== Document section ==
Segment Open
Sommers, who graduates this spring from Harvard Medical School’s MD-PhD program, is one of 75 graduating students to match with BWH’s prestigious Internal Medicine Residency Program this month.
“We’re very fortunate to have such an exceptionally dynamic, talented and hard-working group of students who matched with us this year,” said Joel Katz, MD, director of the Internal Medicine Residency program. Marshall Wolf, MD, Bruce Levy, MD, Maria Yialamas, MD, and other faculty and residents joined Katz last week and warmly welcomed the BWH Medicine Intern Class of 2007-2008 during its annual Match Day reception for local medical students.
Sommers is thrilled to join BWH for two reasons.
As an MD-PhD student for seven years, he has studied and researched the levels of care delivered to various populations and the corresponding socioeconomic factors behind the care. “A lot of what happens to a patient in terms of the care he or she receives is determined before they walk in the door,” he said.
Segment Closed
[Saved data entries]
Segment Open
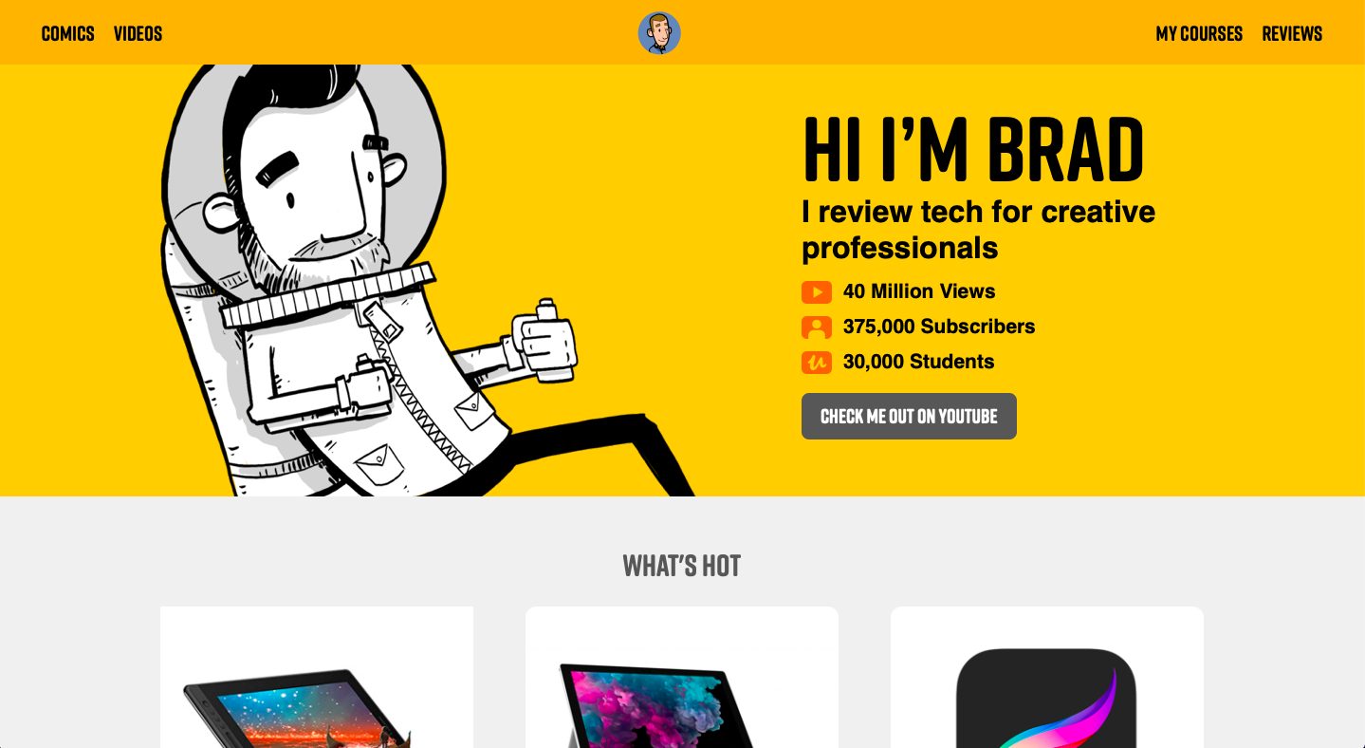Go to My Courses page

coord(1199,33)
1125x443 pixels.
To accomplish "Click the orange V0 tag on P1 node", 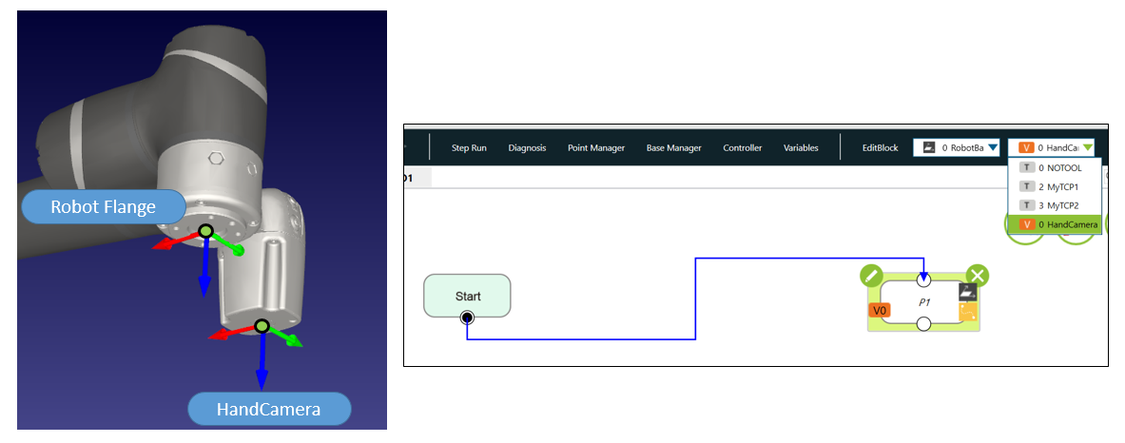I will coord(880,310).
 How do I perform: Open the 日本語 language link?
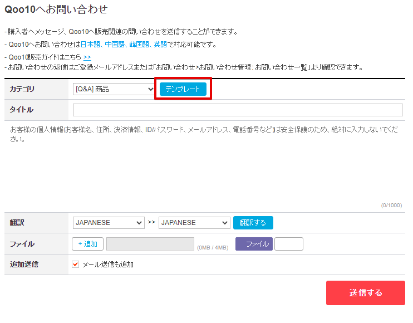point(90,45)
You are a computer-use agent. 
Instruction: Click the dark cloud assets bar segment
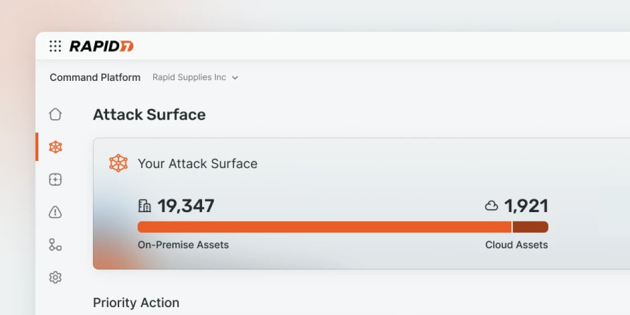click(530, 227)
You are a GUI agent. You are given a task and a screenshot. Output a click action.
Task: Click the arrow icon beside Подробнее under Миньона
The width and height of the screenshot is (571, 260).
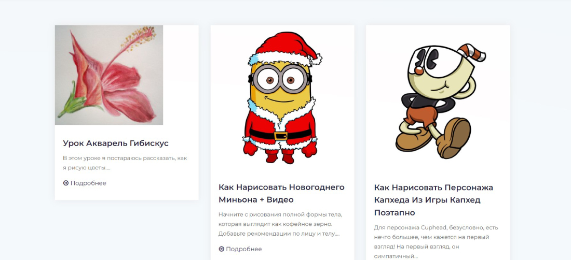(222, 249)
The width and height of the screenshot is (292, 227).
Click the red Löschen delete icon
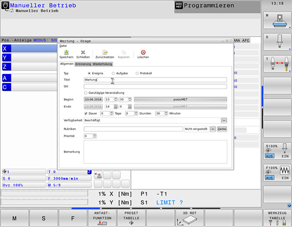point(143,53)

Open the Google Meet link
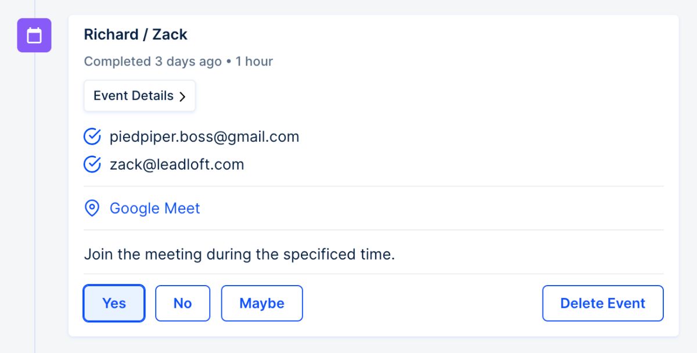click(x=155, y=208)
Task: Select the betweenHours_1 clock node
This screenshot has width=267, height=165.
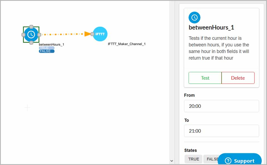Action: tap(31, 34)
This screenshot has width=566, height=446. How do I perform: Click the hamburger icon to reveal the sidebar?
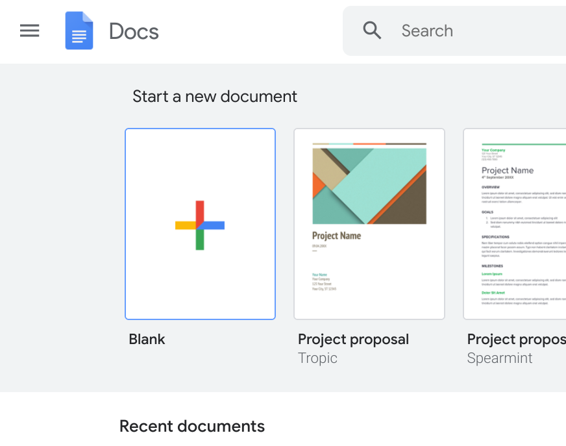pos(29,30)
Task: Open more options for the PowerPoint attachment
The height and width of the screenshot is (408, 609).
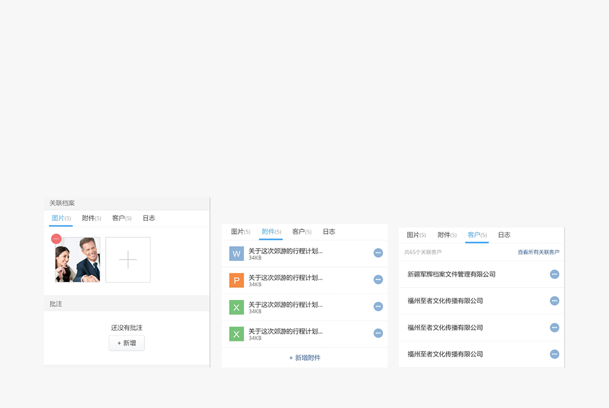Action: click(x=378, y=279)
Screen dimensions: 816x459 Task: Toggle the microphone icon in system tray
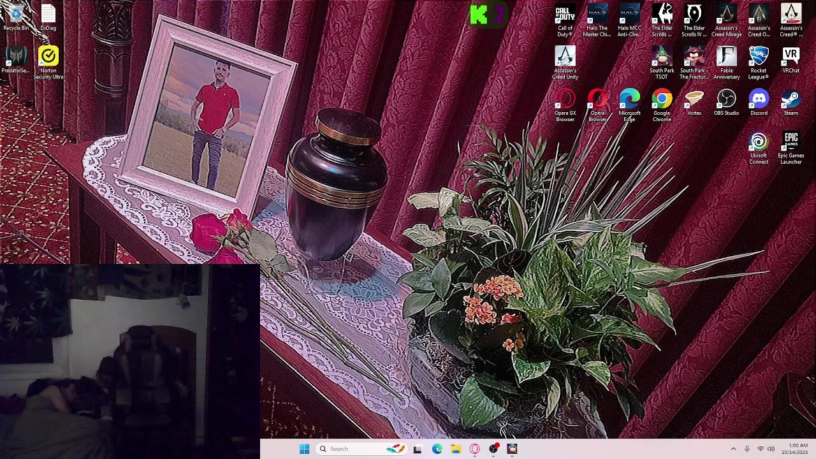(x=747, y=449)
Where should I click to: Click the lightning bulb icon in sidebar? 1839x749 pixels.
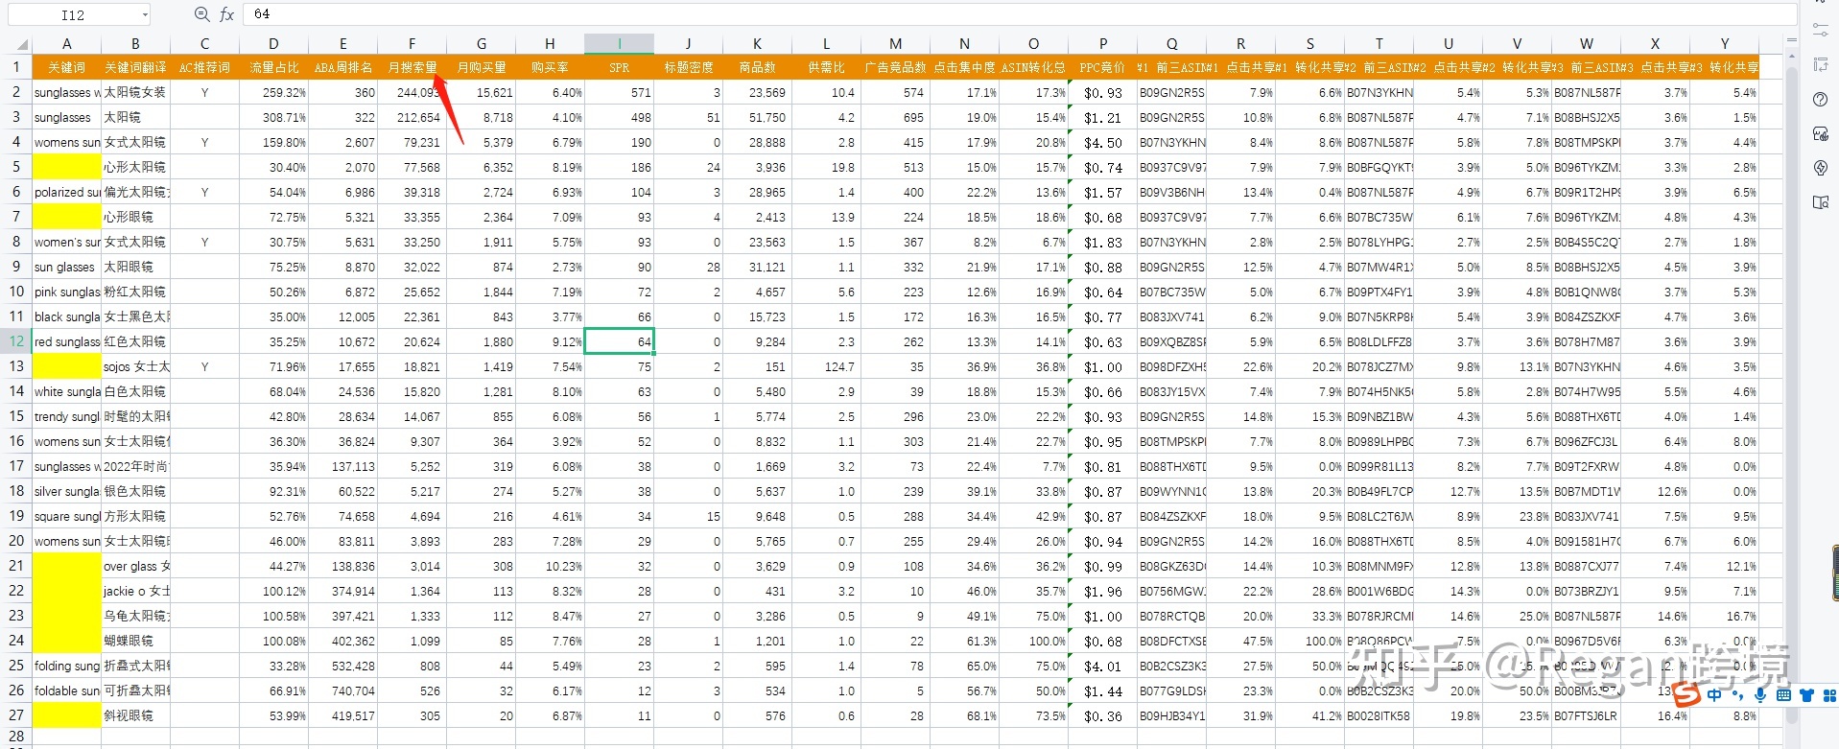click(1821, 168)
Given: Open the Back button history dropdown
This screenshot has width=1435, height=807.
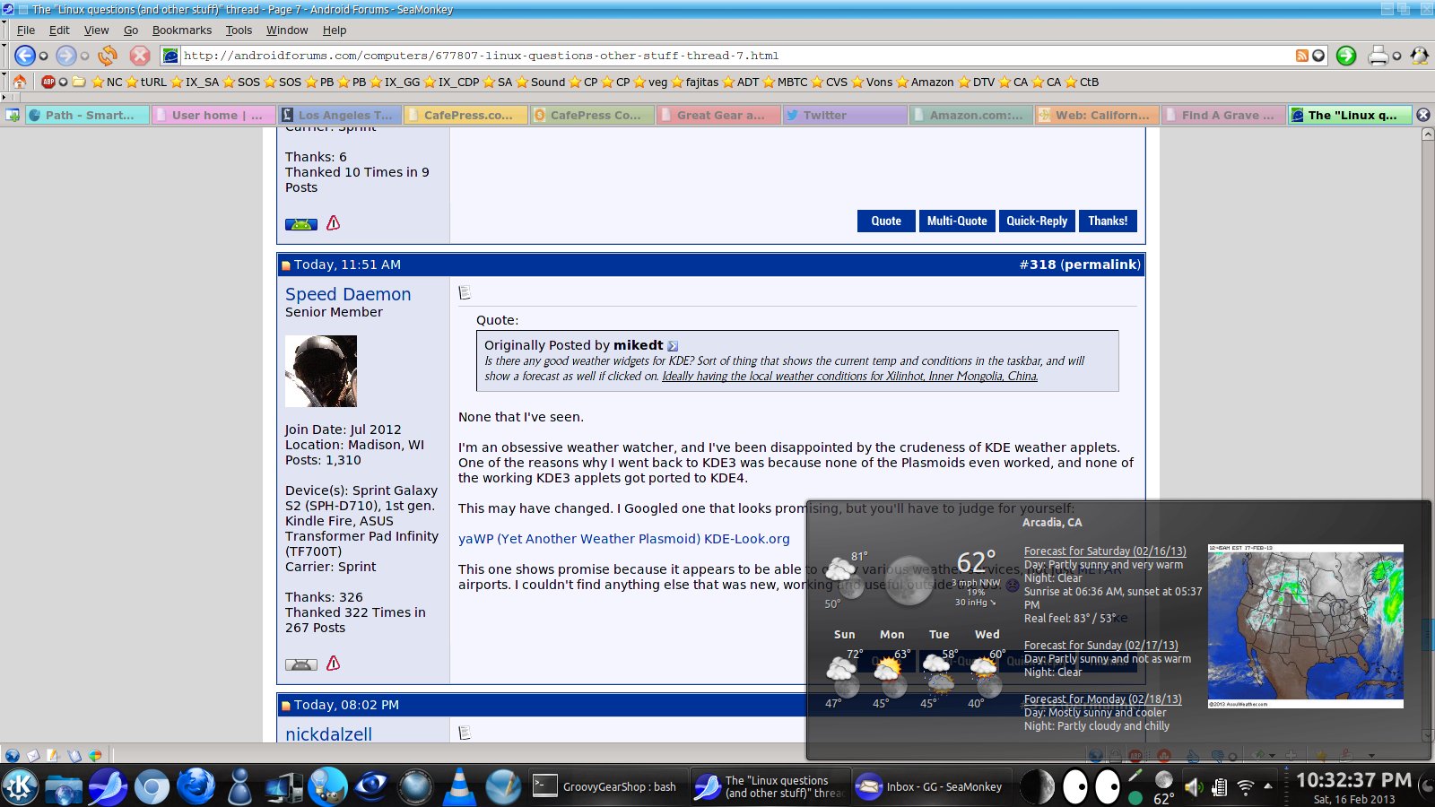Looking at the screenshot, I should (43, 56).
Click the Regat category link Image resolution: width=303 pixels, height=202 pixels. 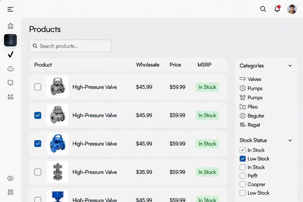coord(254,125)
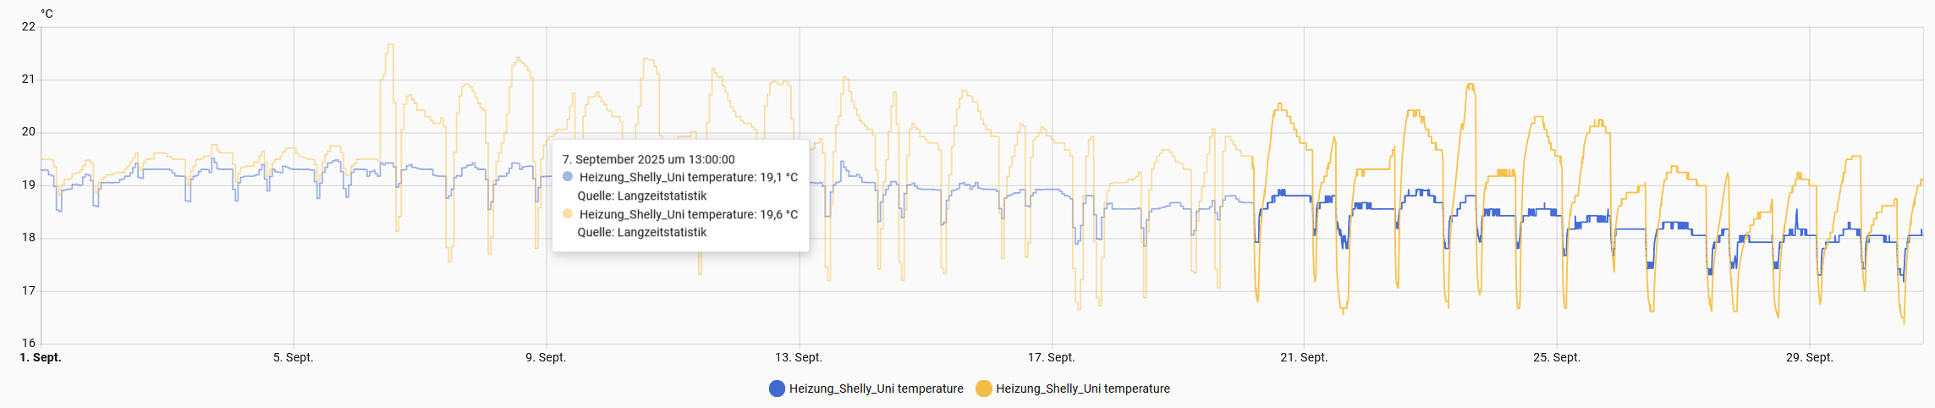1935x408 pixels.
Task: Click the blue dot in the tooltip
Action: [568, 177]
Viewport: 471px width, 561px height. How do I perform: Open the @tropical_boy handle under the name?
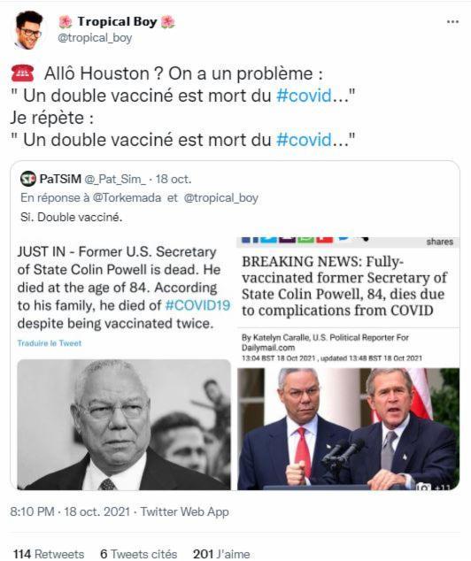coord(95,38)
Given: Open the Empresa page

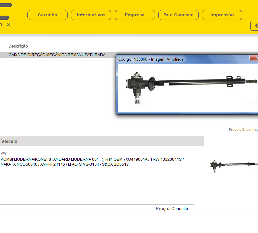Looking at the screenshot, I should [135, 15].
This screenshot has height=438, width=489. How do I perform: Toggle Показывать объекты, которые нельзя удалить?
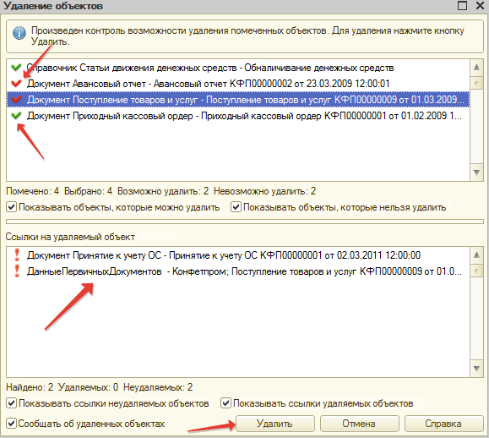[236, 207]
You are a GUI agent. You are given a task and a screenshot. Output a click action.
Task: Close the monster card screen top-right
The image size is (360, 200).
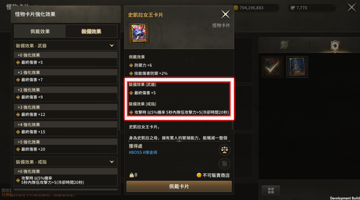352,7
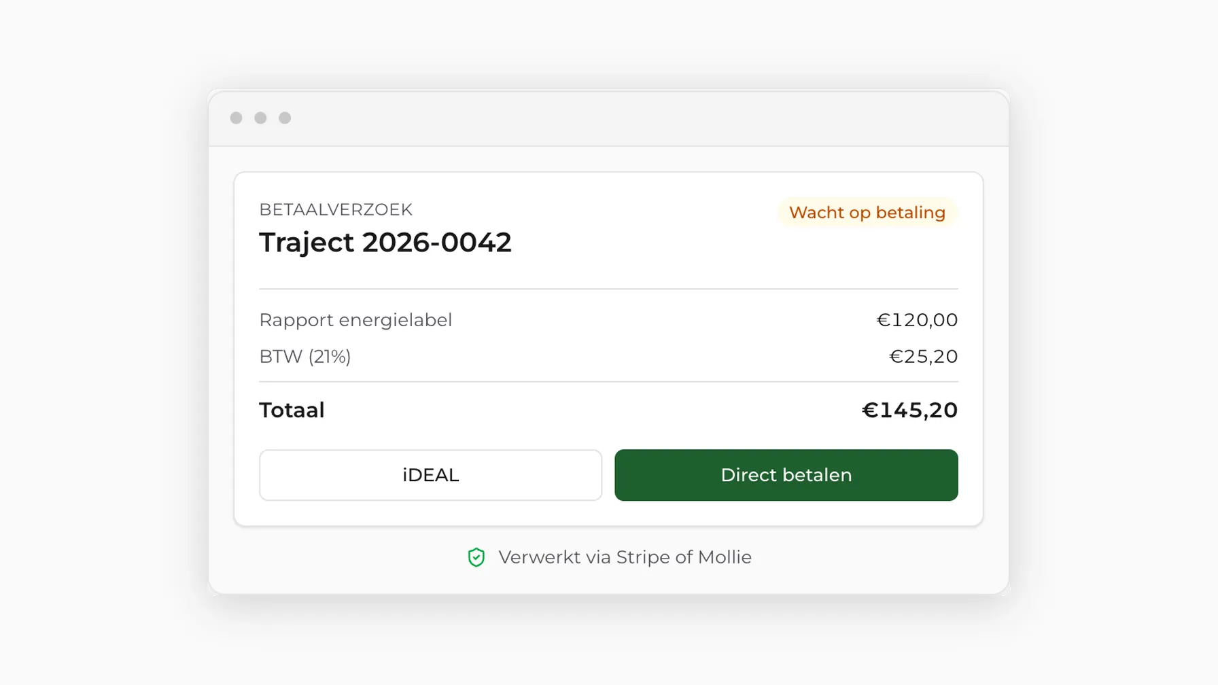Click the BTW (21%) row label
The width and height of the screenshot is (1218, 685).
click(x=305, y=357)
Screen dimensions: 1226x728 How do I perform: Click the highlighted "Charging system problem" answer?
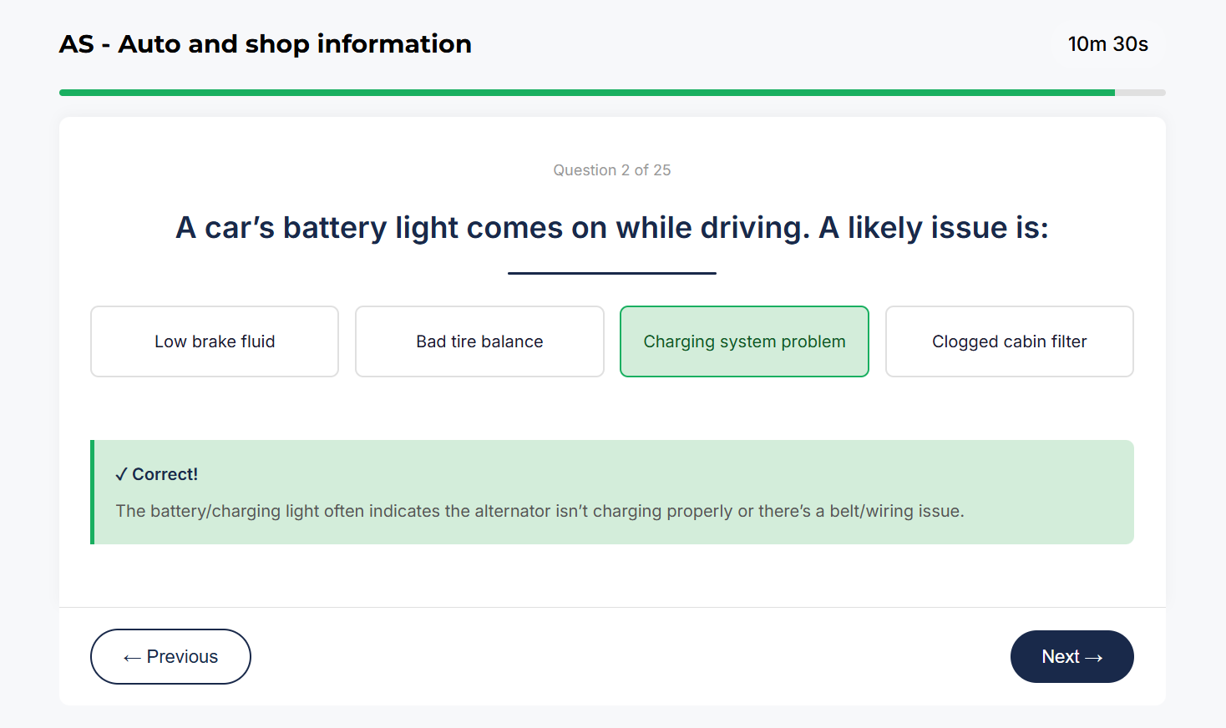point(744,341)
Segment Closed
Write the next part of the article about Sommers matching with the Brigham and Women's Hospital internal medicine residency, picking up after its final sentence.

During his studies at Harvard Medical School, School of Public Health and Kennedy School of Government, Sommers has examined Medicaid’s low retention rates and the pressures that force low-income families and their children to lose coverage. While at BWH, he plans to focus his policy research on adults and their coverage while training to become a primary care physician.
That’s the first reason he’s excited about joining BWH.
The second is that he will be joining his wife and high school sweetheart, Melissa Wachterman, MD, MPH, who is a second-year resident in the Department of Medicine.